Is there Antisemitism in The Great Gatsby?

In the novel, there are two instances where antisemitism is indirectly referenced. The first instance occurs in Chapter 2 when Tom Buchanan mentions his business associate, Meyer Wolfsheim, who is described as a man involved in organized crime. Wolfsheim’s character is loosely based on real-life Jewish gangsters of the time. Although Fitzgerald does not explicitly perpetuate stereotypes about Jewish individuals, the inclusion of Wolfsheim as a criminal figure does play into certain antisemitic tropes prevalent during the era.

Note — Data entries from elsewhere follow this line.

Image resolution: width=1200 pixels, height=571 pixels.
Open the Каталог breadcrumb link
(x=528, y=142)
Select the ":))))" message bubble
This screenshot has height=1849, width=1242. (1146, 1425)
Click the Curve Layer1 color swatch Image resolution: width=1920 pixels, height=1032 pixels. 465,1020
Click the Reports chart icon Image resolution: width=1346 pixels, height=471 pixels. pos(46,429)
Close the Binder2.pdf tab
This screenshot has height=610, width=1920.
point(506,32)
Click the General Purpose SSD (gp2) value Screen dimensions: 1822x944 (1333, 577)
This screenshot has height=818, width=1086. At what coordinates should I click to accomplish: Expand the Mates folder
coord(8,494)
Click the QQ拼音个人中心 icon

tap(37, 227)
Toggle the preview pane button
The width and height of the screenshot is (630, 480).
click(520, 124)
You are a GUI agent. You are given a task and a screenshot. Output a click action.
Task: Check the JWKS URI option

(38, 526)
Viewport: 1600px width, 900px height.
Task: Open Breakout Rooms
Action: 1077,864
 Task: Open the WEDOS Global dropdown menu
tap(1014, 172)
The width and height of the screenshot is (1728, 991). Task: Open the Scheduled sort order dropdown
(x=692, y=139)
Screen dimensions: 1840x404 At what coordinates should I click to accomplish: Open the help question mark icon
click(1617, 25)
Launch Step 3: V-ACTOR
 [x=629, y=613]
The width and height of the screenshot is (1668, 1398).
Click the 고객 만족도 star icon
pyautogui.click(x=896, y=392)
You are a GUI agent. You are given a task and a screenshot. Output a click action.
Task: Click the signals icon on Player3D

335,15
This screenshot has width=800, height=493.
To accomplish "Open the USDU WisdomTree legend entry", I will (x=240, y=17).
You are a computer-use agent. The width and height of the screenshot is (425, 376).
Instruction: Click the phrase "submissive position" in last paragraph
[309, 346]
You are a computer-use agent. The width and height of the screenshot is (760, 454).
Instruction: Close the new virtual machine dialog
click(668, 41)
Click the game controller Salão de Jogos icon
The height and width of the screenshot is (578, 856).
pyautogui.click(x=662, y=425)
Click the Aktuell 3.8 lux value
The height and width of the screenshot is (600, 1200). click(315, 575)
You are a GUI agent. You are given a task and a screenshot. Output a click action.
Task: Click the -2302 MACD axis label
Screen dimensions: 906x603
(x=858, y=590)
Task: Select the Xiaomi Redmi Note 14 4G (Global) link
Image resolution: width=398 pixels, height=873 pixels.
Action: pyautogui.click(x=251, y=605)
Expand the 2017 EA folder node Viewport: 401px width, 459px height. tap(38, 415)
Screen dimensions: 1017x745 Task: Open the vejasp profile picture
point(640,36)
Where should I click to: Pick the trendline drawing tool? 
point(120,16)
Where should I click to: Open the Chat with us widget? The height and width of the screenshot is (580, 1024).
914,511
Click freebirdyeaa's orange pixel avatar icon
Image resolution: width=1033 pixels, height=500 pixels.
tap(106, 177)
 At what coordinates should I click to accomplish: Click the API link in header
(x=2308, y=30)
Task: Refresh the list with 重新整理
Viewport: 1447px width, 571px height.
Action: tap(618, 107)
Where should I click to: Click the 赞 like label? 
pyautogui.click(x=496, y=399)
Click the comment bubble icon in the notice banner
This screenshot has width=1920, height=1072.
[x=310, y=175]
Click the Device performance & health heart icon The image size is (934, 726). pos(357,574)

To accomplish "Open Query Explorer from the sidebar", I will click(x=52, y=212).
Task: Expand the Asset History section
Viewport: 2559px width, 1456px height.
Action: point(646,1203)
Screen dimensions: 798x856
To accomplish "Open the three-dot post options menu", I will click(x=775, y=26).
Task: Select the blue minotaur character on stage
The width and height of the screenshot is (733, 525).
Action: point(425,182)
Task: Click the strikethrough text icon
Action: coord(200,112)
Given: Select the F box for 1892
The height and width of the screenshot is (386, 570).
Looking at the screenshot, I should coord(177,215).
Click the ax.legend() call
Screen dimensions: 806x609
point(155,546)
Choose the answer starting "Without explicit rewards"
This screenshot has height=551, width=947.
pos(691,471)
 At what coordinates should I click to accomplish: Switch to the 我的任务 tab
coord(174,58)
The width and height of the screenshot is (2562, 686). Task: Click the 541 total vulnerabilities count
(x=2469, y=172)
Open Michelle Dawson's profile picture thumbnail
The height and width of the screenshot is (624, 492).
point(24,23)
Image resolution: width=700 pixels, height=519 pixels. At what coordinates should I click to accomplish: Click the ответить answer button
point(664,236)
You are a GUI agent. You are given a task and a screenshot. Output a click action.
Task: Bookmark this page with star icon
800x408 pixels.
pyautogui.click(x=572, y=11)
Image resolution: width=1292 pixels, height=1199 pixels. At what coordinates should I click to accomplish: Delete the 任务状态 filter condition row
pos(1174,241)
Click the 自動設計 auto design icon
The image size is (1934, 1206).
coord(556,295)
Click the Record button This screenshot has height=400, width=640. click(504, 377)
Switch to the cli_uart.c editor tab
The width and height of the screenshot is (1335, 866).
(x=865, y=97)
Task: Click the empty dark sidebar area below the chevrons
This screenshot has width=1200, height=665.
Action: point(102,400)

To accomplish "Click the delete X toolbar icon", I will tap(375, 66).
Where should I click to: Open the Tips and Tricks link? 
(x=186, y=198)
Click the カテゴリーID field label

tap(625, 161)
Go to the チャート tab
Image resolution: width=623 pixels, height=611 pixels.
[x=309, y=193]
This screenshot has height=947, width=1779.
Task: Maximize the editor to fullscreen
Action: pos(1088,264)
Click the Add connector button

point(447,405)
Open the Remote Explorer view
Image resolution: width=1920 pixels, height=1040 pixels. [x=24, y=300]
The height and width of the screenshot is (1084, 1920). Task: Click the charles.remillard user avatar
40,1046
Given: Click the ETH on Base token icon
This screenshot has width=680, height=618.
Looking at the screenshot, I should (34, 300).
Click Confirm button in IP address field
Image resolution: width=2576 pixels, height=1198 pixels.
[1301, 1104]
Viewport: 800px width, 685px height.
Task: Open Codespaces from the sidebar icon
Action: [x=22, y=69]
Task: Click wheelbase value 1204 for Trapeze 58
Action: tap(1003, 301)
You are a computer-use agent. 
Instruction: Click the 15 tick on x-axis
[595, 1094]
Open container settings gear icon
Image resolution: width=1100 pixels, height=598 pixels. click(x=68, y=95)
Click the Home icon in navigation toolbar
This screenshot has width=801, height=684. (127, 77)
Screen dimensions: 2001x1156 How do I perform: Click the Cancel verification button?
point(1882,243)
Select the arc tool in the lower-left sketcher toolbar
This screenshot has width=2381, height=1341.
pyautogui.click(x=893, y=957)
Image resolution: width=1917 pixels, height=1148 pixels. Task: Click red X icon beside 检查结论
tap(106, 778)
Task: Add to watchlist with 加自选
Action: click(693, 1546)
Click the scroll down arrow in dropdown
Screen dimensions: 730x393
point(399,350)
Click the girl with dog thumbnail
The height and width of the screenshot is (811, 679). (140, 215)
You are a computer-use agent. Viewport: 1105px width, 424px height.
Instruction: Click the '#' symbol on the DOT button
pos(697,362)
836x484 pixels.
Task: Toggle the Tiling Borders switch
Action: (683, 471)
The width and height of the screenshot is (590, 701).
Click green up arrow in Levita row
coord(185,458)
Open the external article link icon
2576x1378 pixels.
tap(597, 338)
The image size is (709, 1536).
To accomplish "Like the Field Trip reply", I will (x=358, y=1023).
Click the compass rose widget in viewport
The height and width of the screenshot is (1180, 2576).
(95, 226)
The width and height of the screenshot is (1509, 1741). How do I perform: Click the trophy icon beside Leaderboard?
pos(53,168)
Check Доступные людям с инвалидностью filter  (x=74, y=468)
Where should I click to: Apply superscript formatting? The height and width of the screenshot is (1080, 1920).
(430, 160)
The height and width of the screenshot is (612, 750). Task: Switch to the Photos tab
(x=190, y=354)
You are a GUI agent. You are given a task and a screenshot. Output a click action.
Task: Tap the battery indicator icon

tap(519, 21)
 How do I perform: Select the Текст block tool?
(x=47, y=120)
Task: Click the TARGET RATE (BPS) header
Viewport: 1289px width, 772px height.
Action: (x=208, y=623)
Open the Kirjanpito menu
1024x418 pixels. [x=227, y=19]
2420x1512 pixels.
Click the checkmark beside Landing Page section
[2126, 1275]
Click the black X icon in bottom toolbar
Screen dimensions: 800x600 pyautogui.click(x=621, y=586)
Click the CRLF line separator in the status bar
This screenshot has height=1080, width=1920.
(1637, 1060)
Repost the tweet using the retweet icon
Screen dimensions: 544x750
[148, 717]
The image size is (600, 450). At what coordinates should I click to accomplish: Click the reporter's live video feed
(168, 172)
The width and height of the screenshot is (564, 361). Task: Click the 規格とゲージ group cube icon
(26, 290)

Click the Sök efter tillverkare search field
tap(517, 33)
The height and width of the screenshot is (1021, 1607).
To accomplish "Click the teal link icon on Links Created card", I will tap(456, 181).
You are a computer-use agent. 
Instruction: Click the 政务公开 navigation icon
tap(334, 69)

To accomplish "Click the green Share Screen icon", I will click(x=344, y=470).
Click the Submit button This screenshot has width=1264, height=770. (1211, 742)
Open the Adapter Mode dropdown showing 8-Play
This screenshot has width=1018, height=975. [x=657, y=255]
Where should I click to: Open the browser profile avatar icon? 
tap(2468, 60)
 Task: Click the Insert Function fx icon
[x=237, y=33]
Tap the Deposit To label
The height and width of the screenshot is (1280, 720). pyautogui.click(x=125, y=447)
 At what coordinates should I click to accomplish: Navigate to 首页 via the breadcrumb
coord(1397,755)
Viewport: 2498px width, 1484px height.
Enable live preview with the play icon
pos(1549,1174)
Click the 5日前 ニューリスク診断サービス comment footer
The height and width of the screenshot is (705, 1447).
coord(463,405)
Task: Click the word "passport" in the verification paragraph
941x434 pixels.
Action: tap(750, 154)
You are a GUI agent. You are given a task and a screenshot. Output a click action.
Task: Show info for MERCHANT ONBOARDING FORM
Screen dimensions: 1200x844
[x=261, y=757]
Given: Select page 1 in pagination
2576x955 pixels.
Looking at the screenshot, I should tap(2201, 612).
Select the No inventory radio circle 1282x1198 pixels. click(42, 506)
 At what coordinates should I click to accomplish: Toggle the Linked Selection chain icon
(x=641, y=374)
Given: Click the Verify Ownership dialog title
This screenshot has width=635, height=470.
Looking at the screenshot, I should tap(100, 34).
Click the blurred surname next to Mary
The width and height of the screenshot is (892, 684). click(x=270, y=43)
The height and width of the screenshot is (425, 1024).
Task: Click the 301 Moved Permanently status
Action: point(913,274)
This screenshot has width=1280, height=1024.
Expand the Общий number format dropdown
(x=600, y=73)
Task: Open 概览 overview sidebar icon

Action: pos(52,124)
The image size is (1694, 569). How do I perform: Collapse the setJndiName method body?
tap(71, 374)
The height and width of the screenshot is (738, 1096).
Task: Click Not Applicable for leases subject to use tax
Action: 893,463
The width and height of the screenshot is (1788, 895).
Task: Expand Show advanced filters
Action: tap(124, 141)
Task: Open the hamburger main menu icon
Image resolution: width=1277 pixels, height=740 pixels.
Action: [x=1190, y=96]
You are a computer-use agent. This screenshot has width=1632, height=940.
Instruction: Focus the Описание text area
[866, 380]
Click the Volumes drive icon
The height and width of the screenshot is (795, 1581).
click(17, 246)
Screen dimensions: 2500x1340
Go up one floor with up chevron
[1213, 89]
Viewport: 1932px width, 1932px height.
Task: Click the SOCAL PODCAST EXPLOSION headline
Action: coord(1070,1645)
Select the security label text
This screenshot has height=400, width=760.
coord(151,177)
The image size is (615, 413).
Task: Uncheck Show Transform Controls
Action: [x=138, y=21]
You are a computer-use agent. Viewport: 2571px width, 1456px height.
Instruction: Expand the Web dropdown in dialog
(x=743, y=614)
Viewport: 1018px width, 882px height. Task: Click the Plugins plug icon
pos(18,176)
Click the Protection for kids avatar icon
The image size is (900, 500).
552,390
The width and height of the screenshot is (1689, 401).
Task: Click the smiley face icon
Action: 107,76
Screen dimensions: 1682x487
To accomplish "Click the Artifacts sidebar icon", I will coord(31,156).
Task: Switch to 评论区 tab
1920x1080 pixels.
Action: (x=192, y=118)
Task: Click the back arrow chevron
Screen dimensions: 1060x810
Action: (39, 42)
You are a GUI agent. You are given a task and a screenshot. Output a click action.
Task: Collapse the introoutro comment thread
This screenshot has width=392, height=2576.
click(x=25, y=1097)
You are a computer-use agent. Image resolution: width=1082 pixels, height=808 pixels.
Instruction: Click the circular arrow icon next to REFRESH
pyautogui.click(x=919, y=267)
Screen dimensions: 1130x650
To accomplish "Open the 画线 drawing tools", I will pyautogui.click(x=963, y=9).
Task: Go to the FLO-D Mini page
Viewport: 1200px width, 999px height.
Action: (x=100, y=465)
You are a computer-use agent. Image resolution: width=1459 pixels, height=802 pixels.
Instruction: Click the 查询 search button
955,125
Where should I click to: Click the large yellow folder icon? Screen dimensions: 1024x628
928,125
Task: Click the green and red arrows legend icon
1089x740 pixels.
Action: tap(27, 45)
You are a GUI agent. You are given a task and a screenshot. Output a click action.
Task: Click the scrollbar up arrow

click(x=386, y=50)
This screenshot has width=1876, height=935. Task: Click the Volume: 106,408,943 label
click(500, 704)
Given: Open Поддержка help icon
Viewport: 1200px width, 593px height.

The second instance is when Tom accuses Gatsby of being a bootlegger in Chapter 7. Although bootlegging was a widespread illegal activity during the Prohibition era, the fact that Tom specifically targets Gatsby as a bootlegger echoes the antisemitic sentiment of the time. While Gatsby is not explicitly identified as Jewish, Tom’s accusation carries a derogatory undertone that aligns with the antisemitic stereotypes prevalent during the 1920s.

It is essential to understand that these instances reflect the social context of the Jazz Age, a time when discrimination and prejudices, including antisemitism, were prevalent in American society. However, it is crucial to differentiate the portrayal of such elements within the novel from the author’s personal beliefs. F. Scott Fitzgerald’s intent may have been to depict the social dynamics of the era rather than endorse or promote antisemitism.